Perhaps, it’s the on-off nature of his career that has ensured his longevity. And the fact that he opted out from playing Test cricket a long time ago to preserve his body.
“Some people really want match practice, I am among those who wants a lot of practice. Most of the time I like to practice in open nets, so I get the same kind of feeling. If I am bowling well in the nets or to a single wicket, I get that confidence, that’s how I have been playing for the last seven-eight years, this is not the first time I will be doing it.
People say T20 is a young man’s game, all those theories I don’t believe in. You have to be on top of your game, especially as a bowler and the kind of job I do, bowling two-three of the first six overs and one or two in the last four. In the sub-continent or outside also these days, wickets will be flat. You have to be physically fit and mentally strong, especially as a bowler. It’s a fast game but I have been playing IPL, and that’s a big boost. The intensity is as good as international cricket.”
Nehra hopes to be a mentor to the younger crop of bowlers, a role performed earlier by his partner-in-arms Zaheer Khan to perfection.
Maybe the selectors felt the need for his wise head in the camp given that Ishant Sharma has yet to fully deliver on his promise since his debut in 2008.
“This is a short tour, but whatever little I can help the youngsters, I will. If I can play till the World T20, I will definitely look at that job, I have done it for CSK and I really enjoyed it. Most of the bowlers have different strengths, but you can’t buy experience.
I made my debut 17 years ago. In the sub-continent, somebody like me, who has had so many injuries, undergone 10-12 surgeries, still standing there and playing the fastest format of all, it has taught me something which I can pass on to the youngsters and give my experience.”
Does Nehra regret giving up Test cricket?
“My biggest regret is that I couldn’t play too many Tests because of my injuries. I played my last Test match some 11 years back. I was 25. In 2009-10, Gary Kirsten and MS Dhoni asked me to play Test cricket but that point of my time I was not sure about my body. I look back now and I regret it. I should have said ‘yes’ because couple of years ago, when I was 34, I played six four-day games for Delhi in six weeks. I could have easily done it in 2009, I was than just 30.”

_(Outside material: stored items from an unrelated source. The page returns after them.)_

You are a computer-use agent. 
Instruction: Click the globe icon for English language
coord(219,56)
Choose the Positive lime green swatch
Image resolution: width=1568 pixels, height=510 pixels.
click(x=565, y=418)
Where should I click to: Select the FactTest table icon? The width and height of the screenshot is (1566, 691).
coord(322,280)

Harbhajan Singh , the Turbanator, another ageing player returning once again to the Indian side, supported Nehra.
“Ashish Nehra has been a match-winner for India…..Just check the scorebooks as to how many matches Nehra has won for the . He played a big part during the 2003 World Cup in South Africa and he was our unsung hero in the 2011 World Cup campaign.”

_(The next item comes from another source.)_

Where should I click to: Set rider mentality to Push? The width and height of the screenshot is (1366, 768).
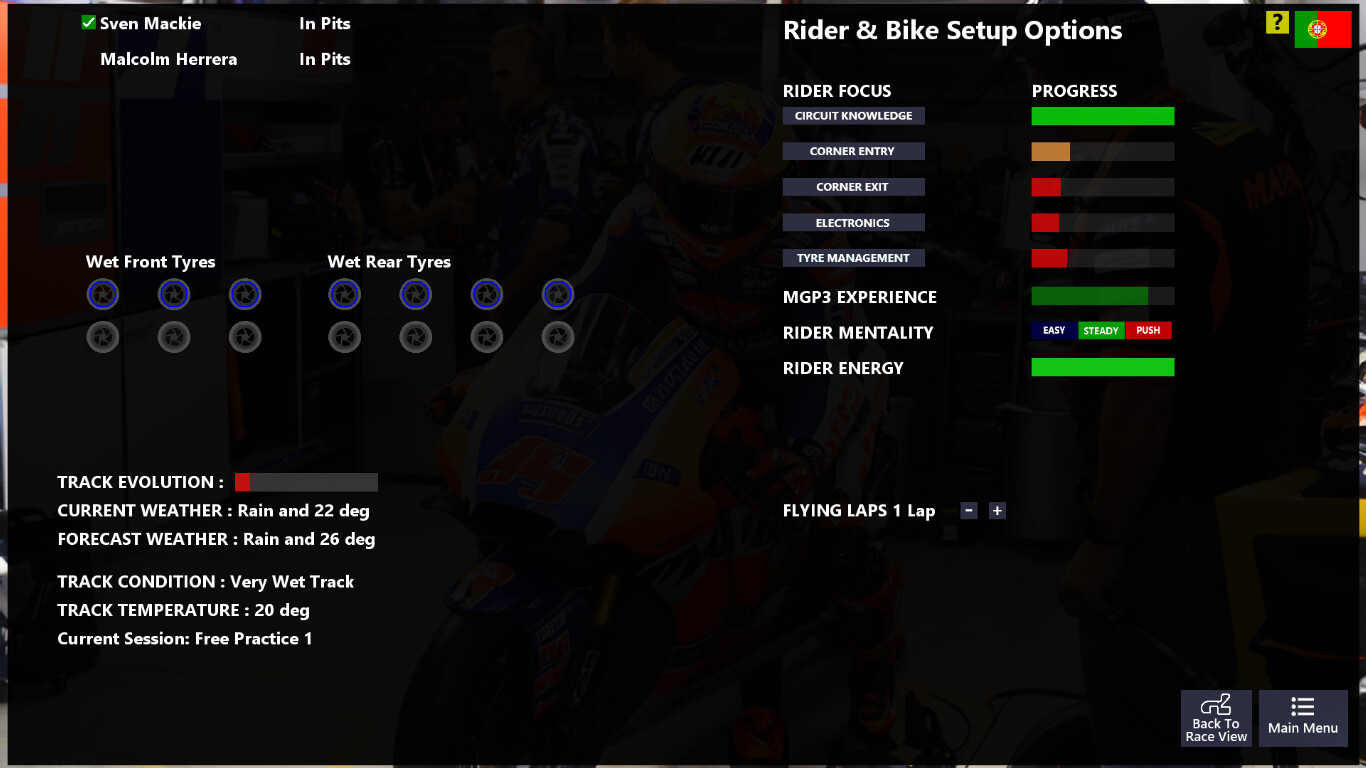[x=1148, y=331]
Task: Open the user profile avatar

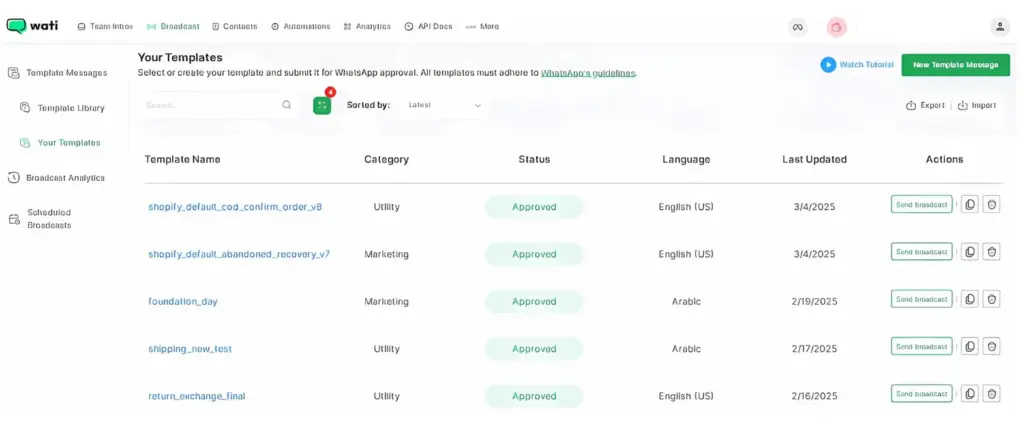Action: 999,27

There’s a twist in this tale.
Nehra is considered good enough to represent Team India and his IPL side Chennai Super Kings (under suspension) but not for his state side Delhi.
The classy bowler was omitted from Delhi’s squad for Syed Mushtaq Ali Trophy T20 tournament’s Super League stage.
A Delhi and District Cricket Association (DDCA) official said:
“Nehra’s got a bad habit of picking and choosing domestic games, which disturbs the balance of the team. It’s not good for the youngsters in the team either, and certainly not fair on the selectors, who were upset with him after he played just two games in Baroda before leaving the team. And this has happened many times in the last few years. In recent years, no one had a clue about when he would play and when he wouldn’t. This time, though, the selectors seemed to have put their foot down and said this can’t go on. Hence, he was excluded from the team. They feel that while he can play for India and the Chennai Super Kings, he can’t play for Delhi as long as he doesn’t show enough commitment for his domestic team, which in the first place helped him become an India player.”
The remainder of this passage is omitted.